When a relationship ends, it’s natural to feel a deep sense of hurt. And that’s ok! You might be losing someone who you really trusted, and it’s natural to grieve the loss of that friend. You may also grieve the loss of the plans you had for the future with that person, whether they were plans of marriage or just plans of fun dates in the summer.

Take some time to let yourself grieve. You don’t have to bottle up your emotions! Eat some ice cream, cry, write about it and pray about it. Share your feelings with God. The grieving process is important.

Distract yourself

After some grieving, it’s time to try and move on. One of the best ways to do that is by distracting yourself.

I do not mean get a new boyfriend or girlfriend! You need to make sure you’re totally over your ex before a new relationship begins, or things could get very messy. Distract yourself with other things, like a hobby, spending time with friends, starting a new book, or throwing yourself into school.

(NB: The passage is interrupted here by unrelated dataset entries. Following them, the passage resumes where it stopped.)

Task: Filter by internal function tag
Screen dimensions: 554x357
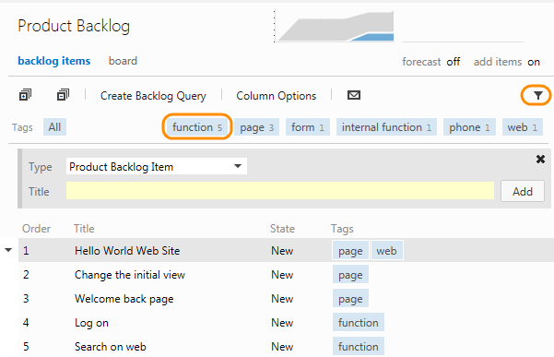Action: pyautogui.click(x=386, y=127)
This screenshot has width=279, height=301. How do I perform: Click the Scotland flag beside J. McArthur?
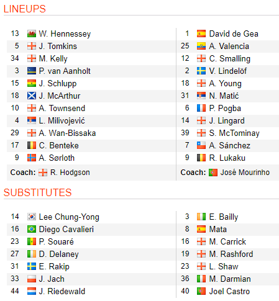pyautogui.click(x=32, y=96)

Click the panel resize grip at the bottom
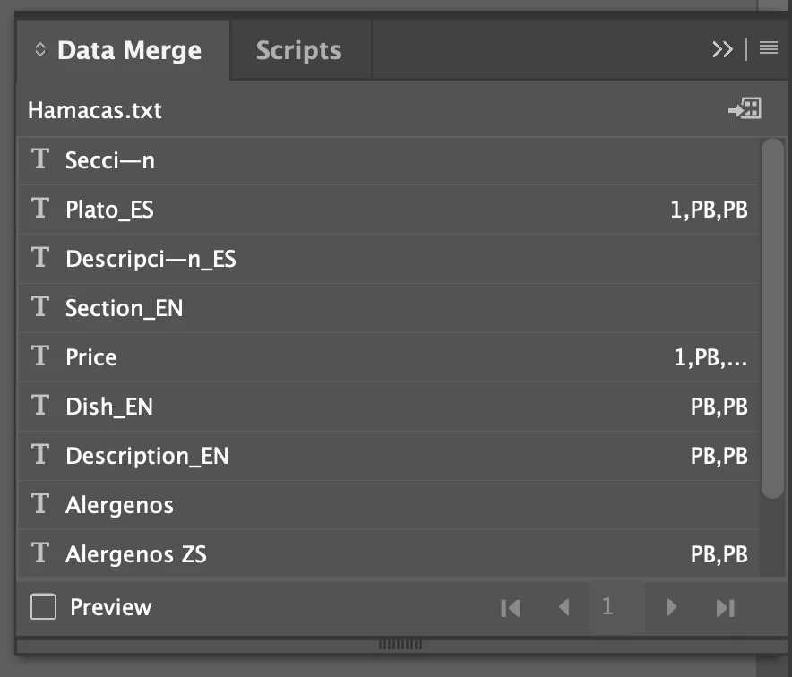(400, 645)
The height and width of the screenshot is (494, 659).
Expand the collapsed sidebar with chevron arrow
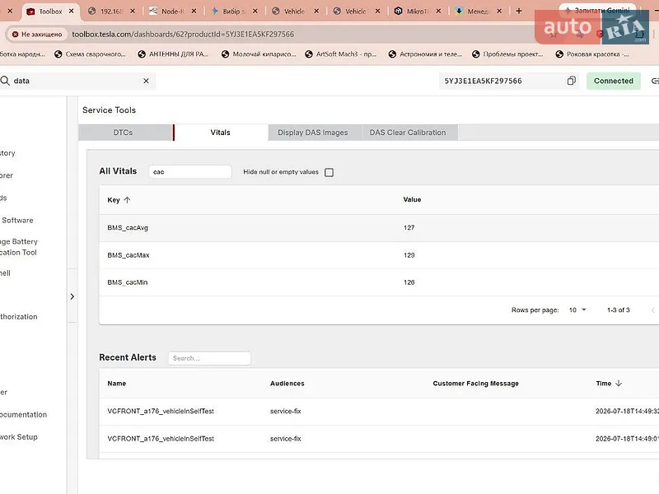[x=72, y=296]
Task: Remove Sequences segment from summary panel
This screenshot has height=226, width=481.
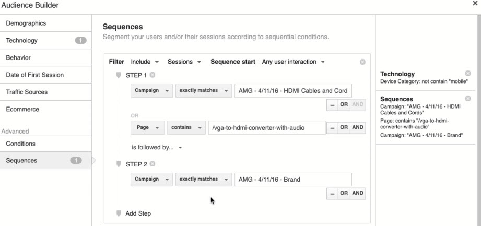Action: tap(467, 98)
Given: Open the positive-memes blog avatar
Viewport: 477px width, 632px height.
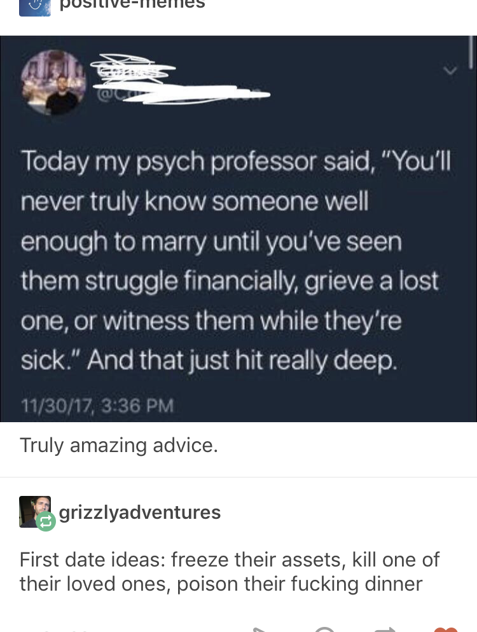Looking at the screenshot, I should click(x=35, y=8).
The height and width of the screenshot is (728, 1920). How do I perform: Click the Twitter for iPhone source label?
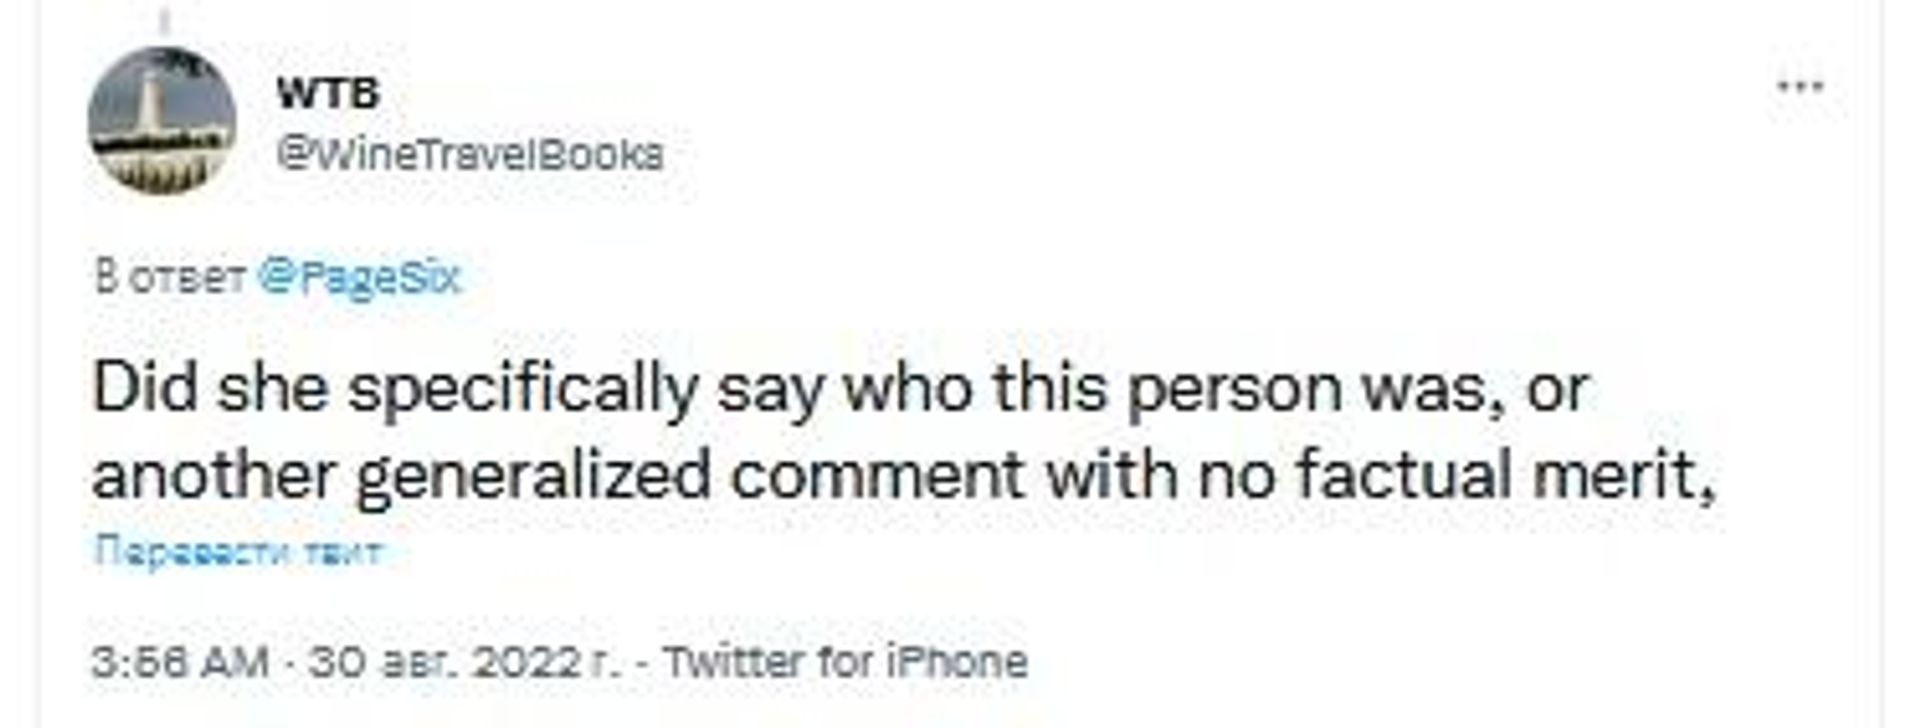(x=846, y=662)
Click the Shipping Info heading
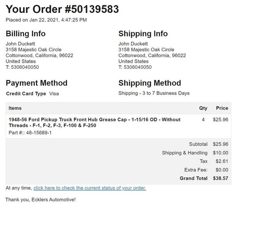The image size is (265, 227). [143, 33]
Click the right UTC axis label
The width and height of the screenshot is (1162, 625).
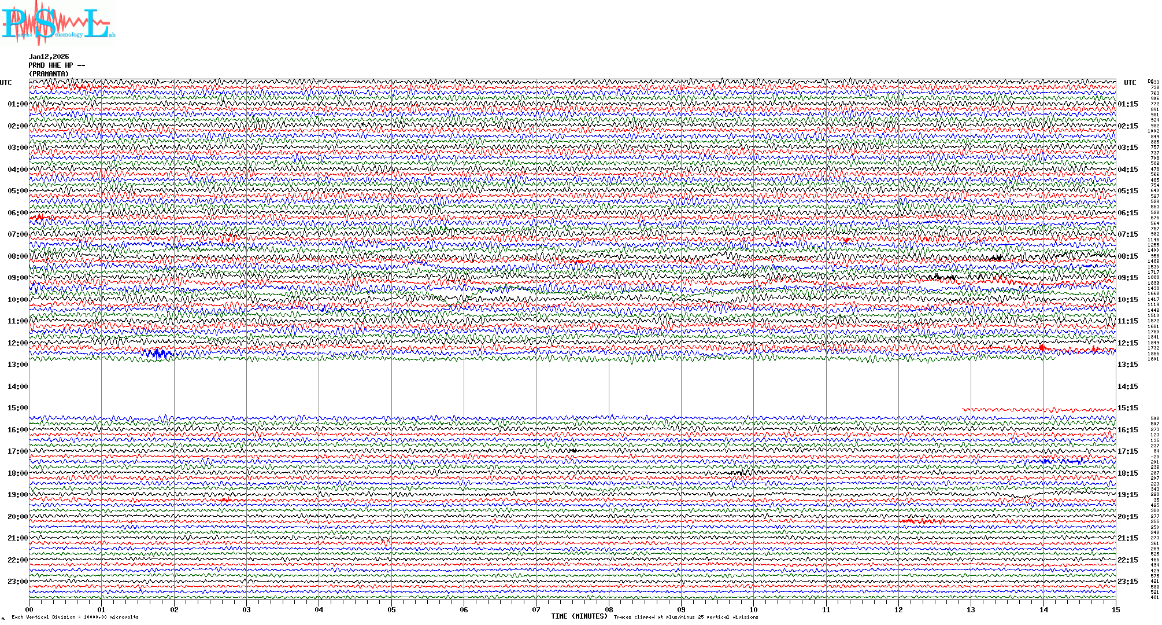click(x=1130, y=83)
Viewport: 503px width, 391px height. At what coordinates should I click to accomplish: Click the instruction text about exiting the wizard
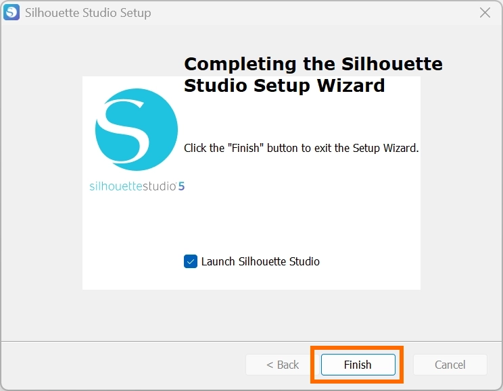[302, 148]
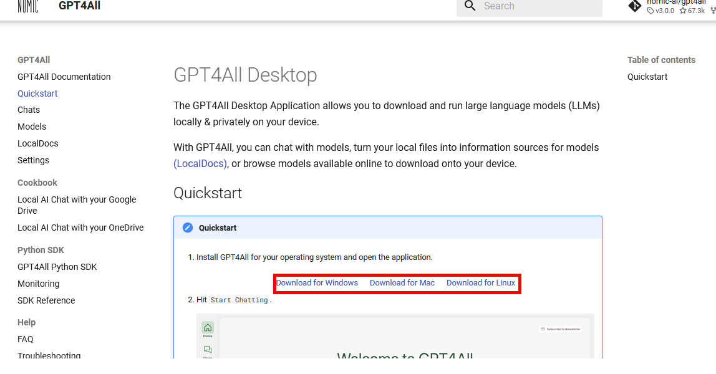Click the v3.0.0 version tag icon

click(651, 11)
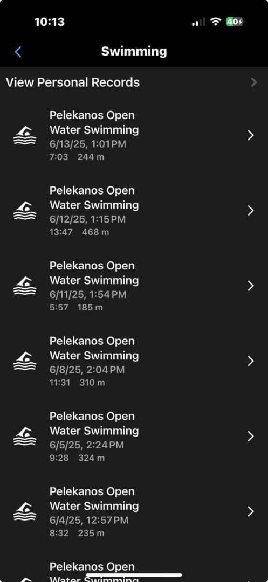Tap the home indicator bar at bottom

click(134, 575)
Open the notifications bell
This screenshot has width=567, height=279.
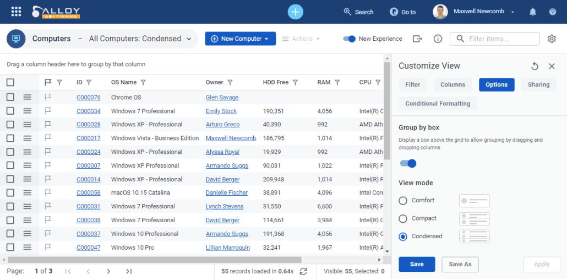[533, 12]
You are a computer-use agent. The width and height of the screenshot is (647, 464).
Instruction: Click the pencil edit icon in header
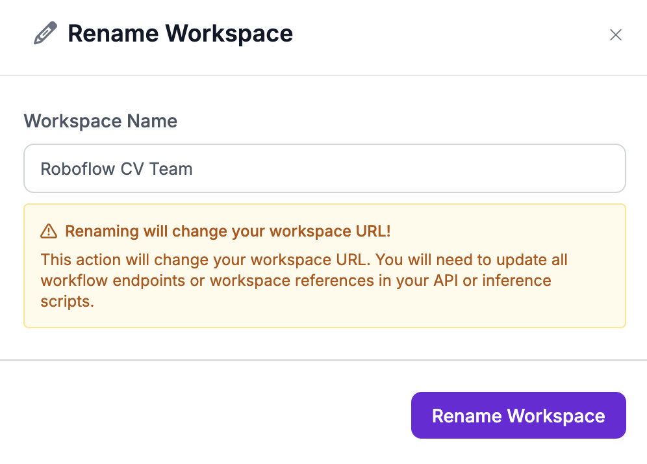pyautogui.click(x=45, y=33)
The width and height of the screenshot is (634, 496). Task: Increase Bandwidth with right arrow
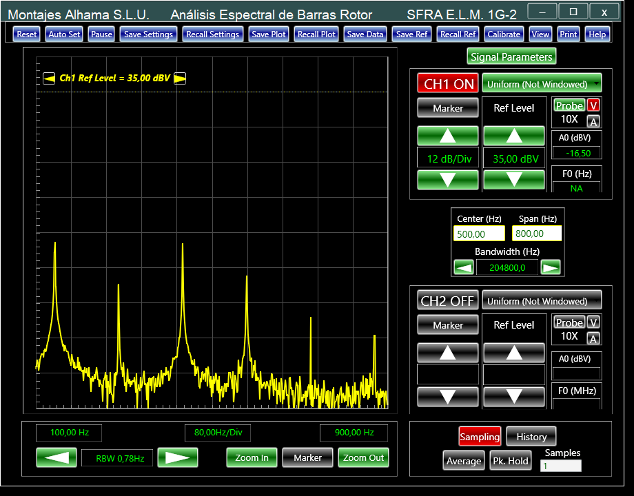(x=551, y=267)
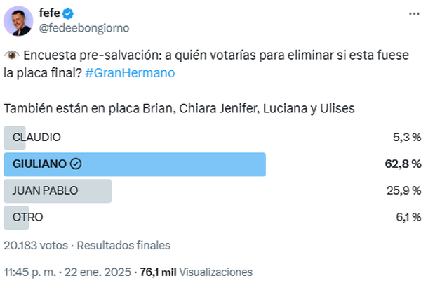Click the 62,8 % winning percentage
Viewport: 428px width, 283px height.
pos(402,164)
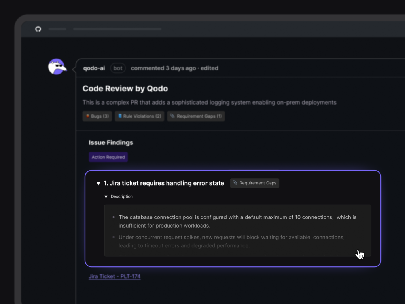Click the long address bar in the header

(117, 29)
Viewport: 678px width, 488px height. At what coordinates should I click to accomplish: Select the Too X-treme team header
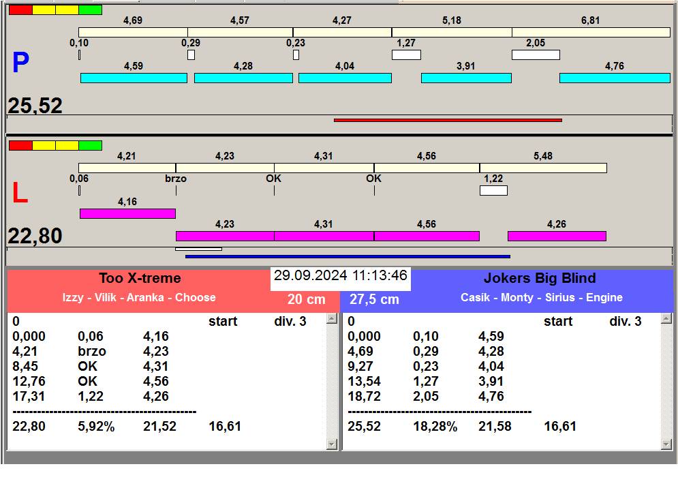tap(140, 278)
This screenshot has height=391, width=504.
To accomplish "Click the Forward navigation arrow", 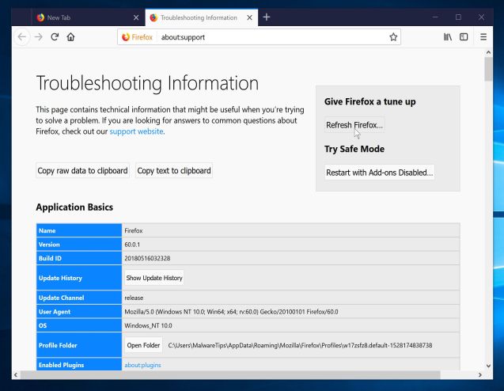I will (x=38, y=36).
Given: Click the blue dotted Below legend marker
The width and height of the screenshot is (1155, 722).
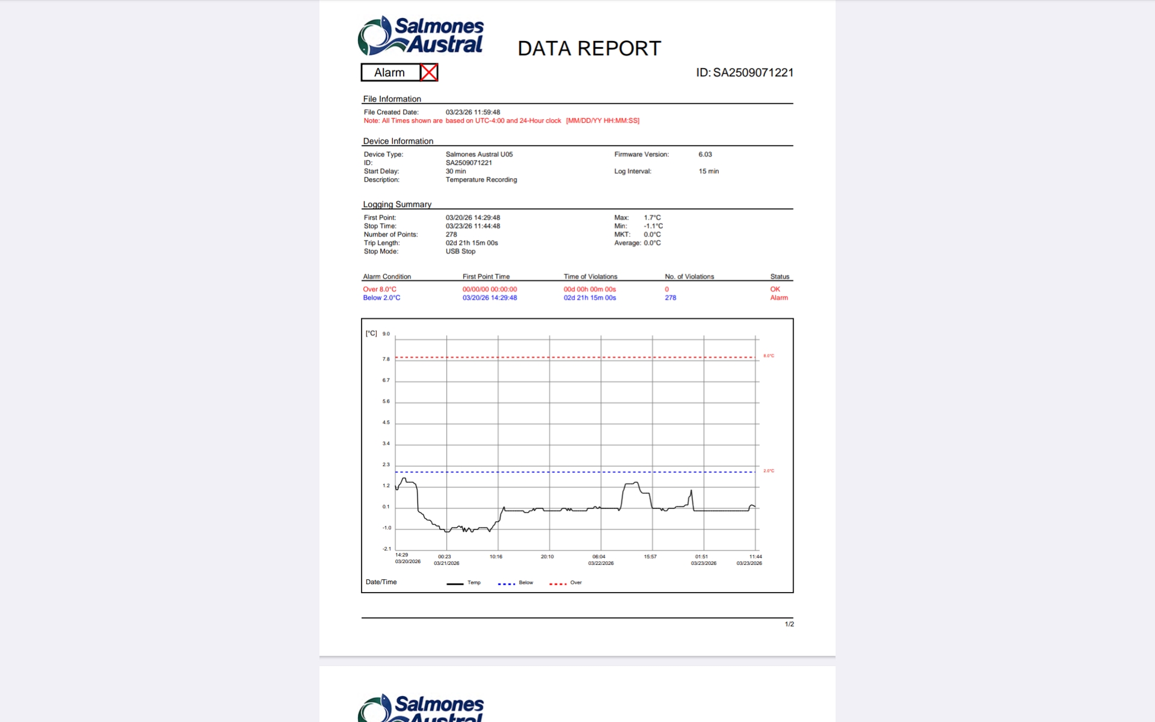Looking at the screenshot, I should coord(506,584).
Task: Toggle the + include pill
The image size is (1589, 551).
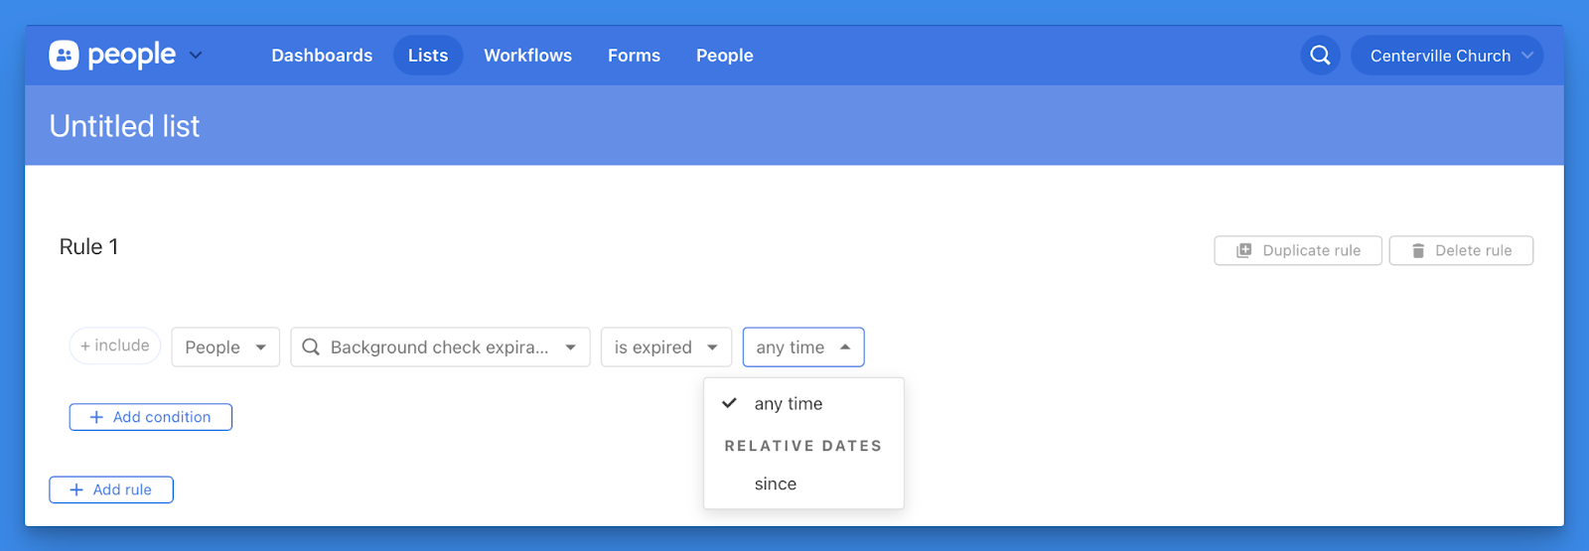Action: coord(115,345)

Now is also a great time to recommit to or start a new ministry! You’ll probably have a bit more time on your hands now, so see if there’s a way you can get involved at church, maybe teaching Sunday school, joining the worship band or cooking for a family in need.

Deal with anger

If you were dumped, or feel like your ex didn’t protest enough when you broke up with them, or things were bad for a long time before the relationship ended, there’s probably going to be some anger there. This is normal, but you need to deal with your anger in a healthy way.

Ephesians 4:26 says, “In your anger do not sin”. Some bad things to do with your anger would be to gossip about your ex, send them angry or hurtful messages, take out your anger on your family or friends, or let your anger become bitterness.

Instead, turn to God. Share your anger with him, and ask him to melt it away and replace it with compassion. Try and replace angry thoughts with thoughts about God’s faithfulness and goodness. 

Be thankful for God’s plan

As hard as it may be to understand, God always does what is best for his people in the long run. So If your relationship has come to an end, it was ultimately for some good reason. 

This also means that thoughts of regret are not so helpful. After a while, you might regret that you ever had the relationship in the first place, given how it ended, but try and think about it like this: God’s plan was for you to have that relationship, so what did you learn from it?

When I broke up with my first boyfriend, I was angry and upset and questioned why God had let me get hurt. But after a while I realised how much God had taught me through that relationship. I learnt about my needs and preferences in a partner, I learnt how to be a good friend while also in a relationship, and I learnt that I am very stubborn and probably carried on the relationship too long out of a fear of failure!

That relationship was part of God’s plan, and because I had it, I was much better prepared for the relationship I have now.

Move forward

Once you’re passed grieving and anger, and can be thankful, you’re well on your way to being over your ex! But there may still be some things that rear their head sometimes, like hurt, feelings of insecurity or even guilt over things you did in the relationship that you shouldn’t have.

In order to move on from the relationship completely, you’ll need to deal with these things. Keep praying to God about everything – he listens and will help you. You might also find writing down any negative thoughts you have about yourself helpful, and then crossing them out and writing Bible verses about your identity as a child of God and a redeemed person next to them.

You might also like to consider talking to a trusted adult or even a Christian counsellor if you’re struggling with negative thoughts. It’s important to nip them in the bud so they don’t lead to anxiety, depression, or impact future relationships.

No matter what happened in your relationship, or what happens in the future, never forget that God loves you, has a plan for your life and he’ll never leave you!